Posted on:2002-05-03Degree:Ph.DType:Dissertation
University:The University of RochesterCandidate:Armstrong, Michael RobertFull Text:PDF
GTID:1468390011992289Subject:Physics
Abstract/Summary:
Requisite to the detection of high frequency nuclear motions in biological molecules presented in this work was the development of very stable high power amplified laser systems and a reliable method to accurately manipulate the phase of broadband, ultrashort pulses. These systems include a novel two-head laser design providing up to 25 W of TEM00 output and a unique compressed disk design which produces up to 20 W of TEM00 output. The compressed disk design in particular represents a fundamental advance in the development of high power, high beam quality laser design and has the potential to scale to greater than 50 W output power. Also presented are the details of the development and construction of a versatile, sub-10 fs pulse generation and phase manipulation technique. This technique includes the generation of very broadband (as much as 150 nm) 150 fs duration visible pulses via noncollinear optical parametric amplification. These broadband pulses are then compressed to 7 fs pulse duration in a compact, glassless combination of static negatively chirped mirrors and a zero dispersion stretcher with a deformable mirror at the focal plane for the manipulation of the spectral phase.
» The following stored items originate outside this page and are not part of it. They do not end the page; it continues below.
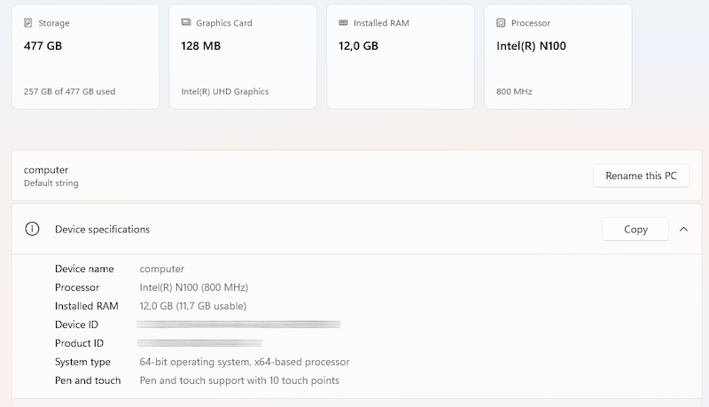Screen dimensions: 709x407
Task: Click the Default string text under computer
Action: click(x=51, y=184)
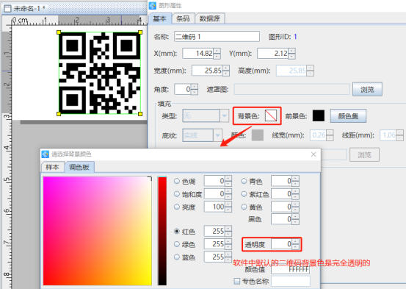Image resolution: width=406 pixels, height=289 pixels.
Task: Click the QR code on canvas
Action: coord(100,73)
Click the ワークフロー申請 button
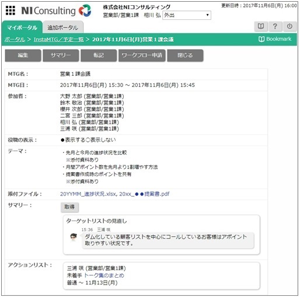This screenshot has width=300, height=297. [142, 55]
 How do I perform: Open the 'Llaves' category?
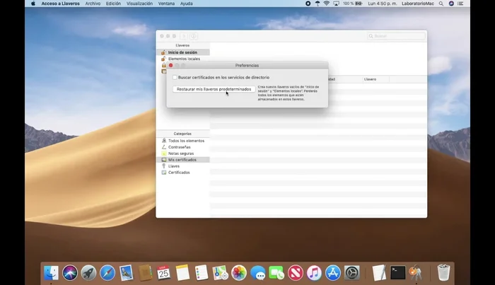(173, 166)
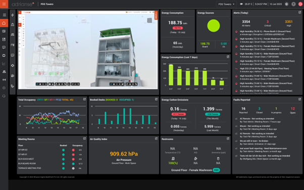Viewport: 304px width, 190px height.
Task: Open the AC Remote fault by Test Admin
Action: [257, 120]
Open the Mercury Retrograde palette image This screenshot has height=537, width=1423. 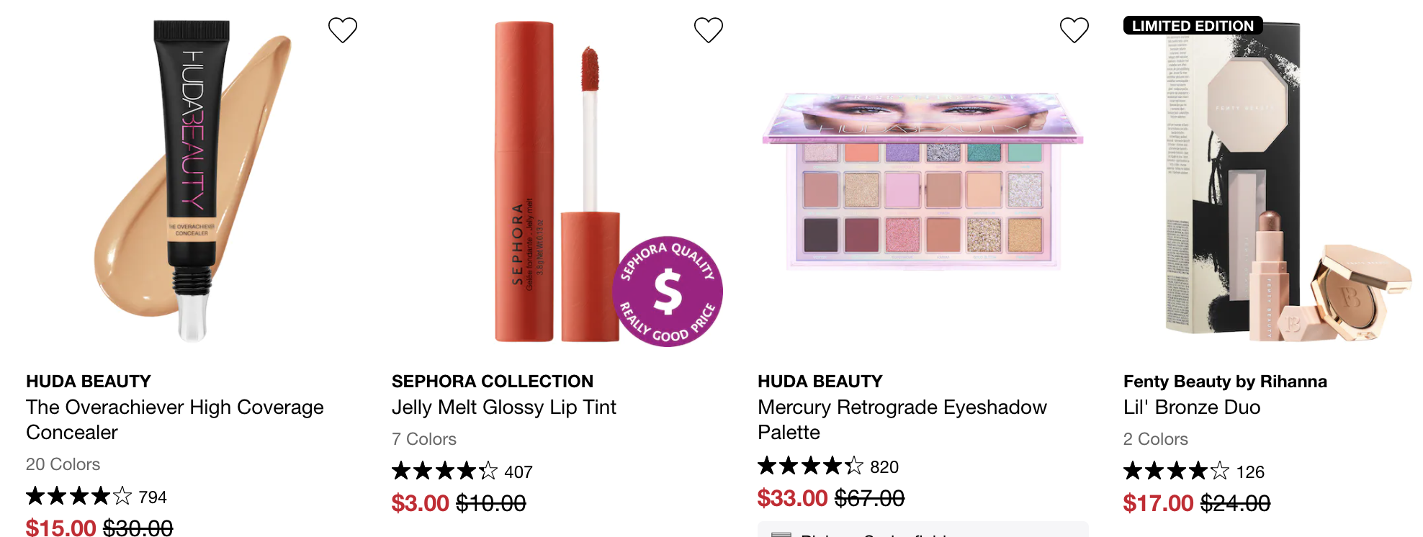click(923, 180)
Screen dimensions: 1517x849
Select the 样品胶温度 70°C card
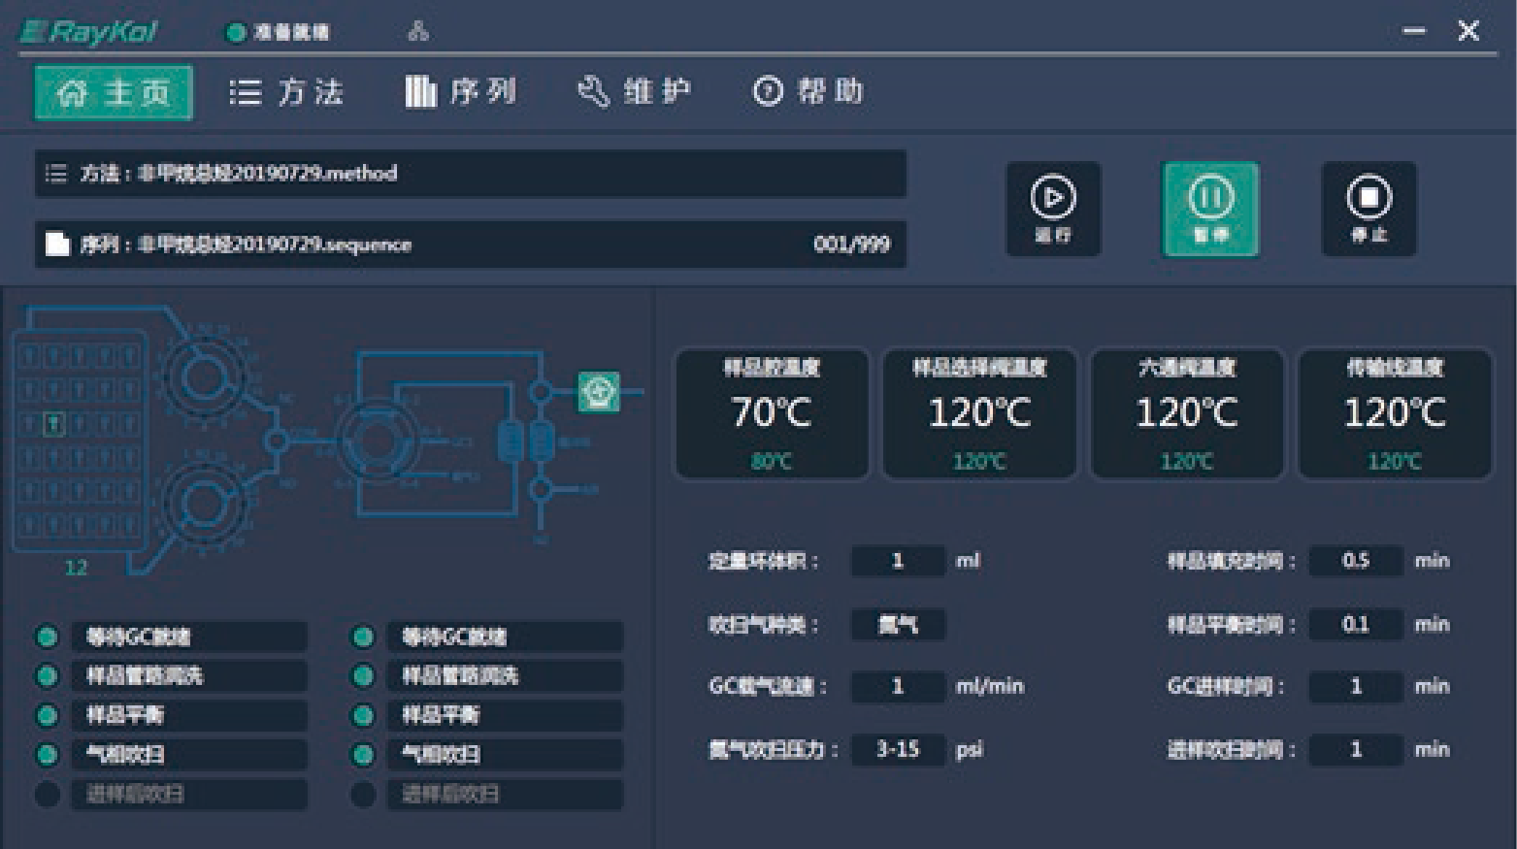pos(771,413)
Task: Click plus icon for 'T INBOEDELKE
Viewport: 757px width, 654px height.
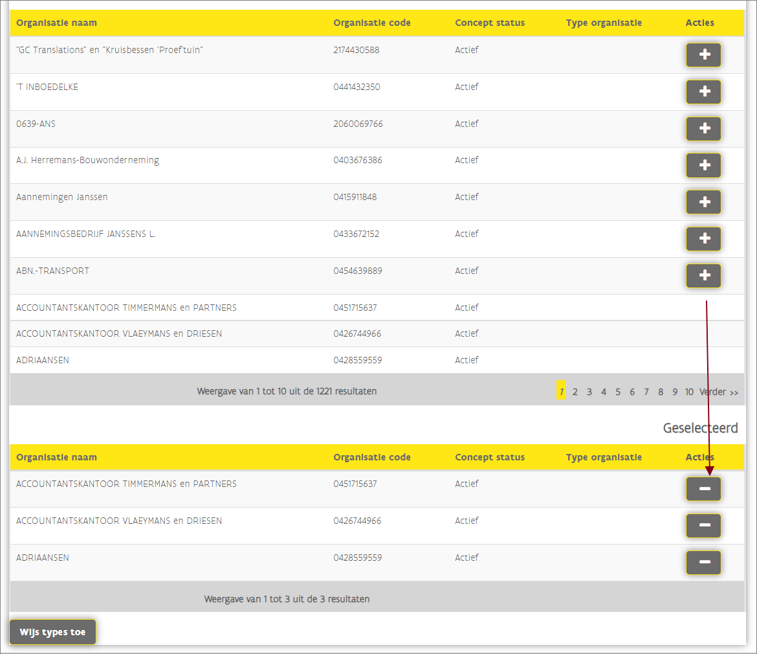Action: coord(703,92)
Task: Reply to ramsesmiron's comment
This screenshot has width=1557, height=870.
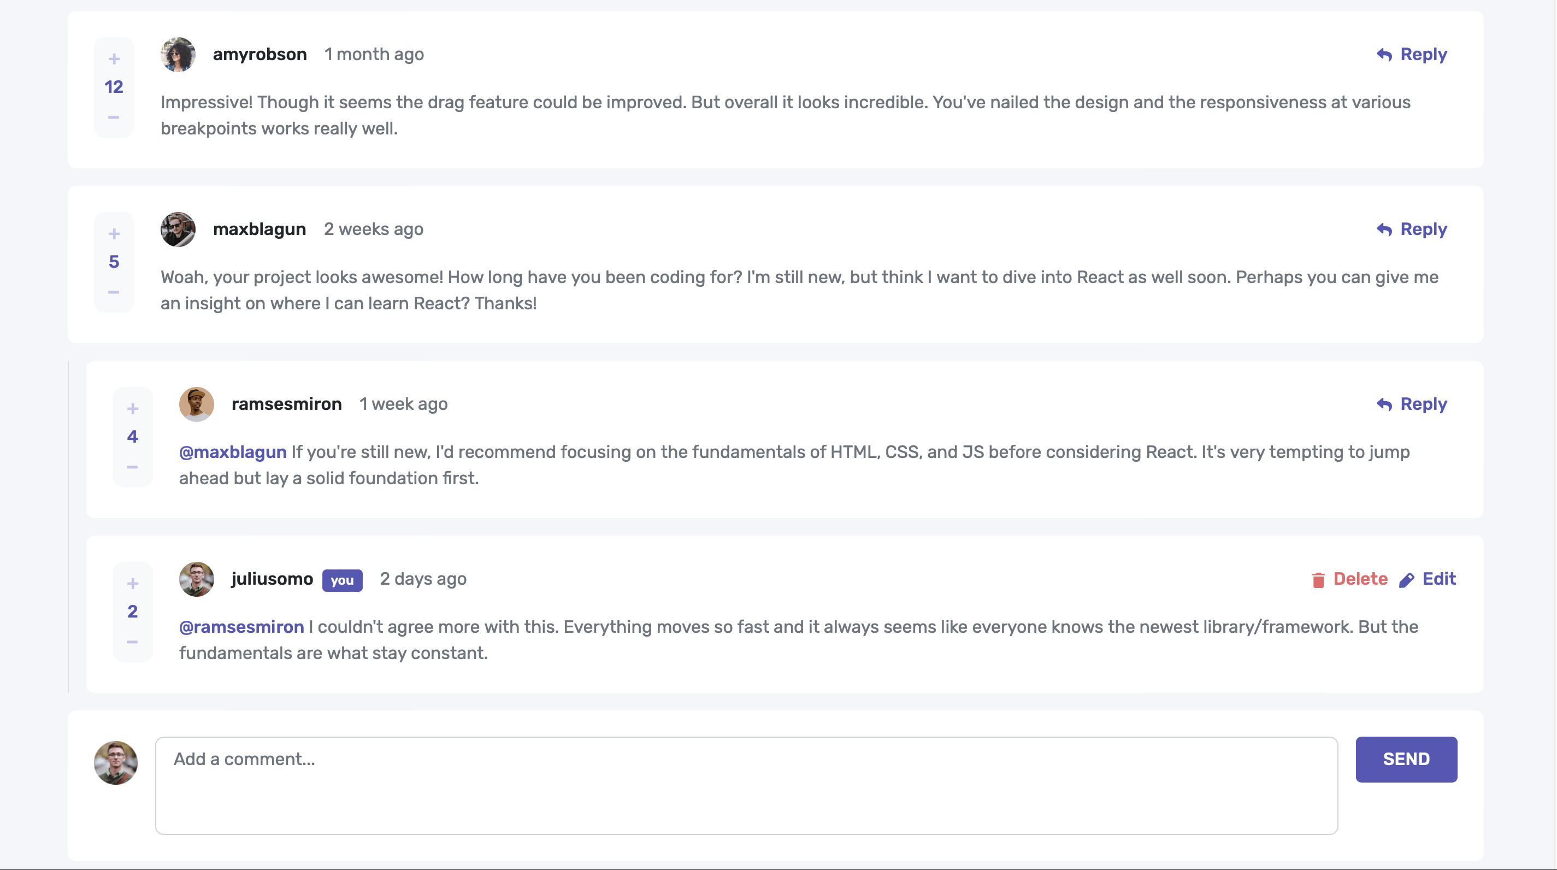Action: coord(1412,404)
These ultrashort pulses are then used to investigate with very high resolution the early time dynamics of deoxyand carboxymyoglobin after the photoinitiated dissociation of the carbonmonoxide ligand. Using time domain pump-probe spectroscopy, we observe known oscillations of the heme in the MbCO photoproduct at frequencies corresponding to the deoxyMb species, indicating that these oscillations are driven by the dissociation event, not field driven wavepacket propagation due to Raman prepared ground state vibrational motion of MbCO. Furthermore, we measure the phase of these oscillations and find it to be consistent with a very fast (with 20–30 fs) crossing from the excited state of MbCO to the photoproduct ground state deoxyMb, with strong channeling of the excited state wavepacket into the ground state ν7 and ν4 oscillations of the heme. This is direct evidence of significant coupling between these in-plane vibrational motions and the conformational change of the heme upon ligand dissociation.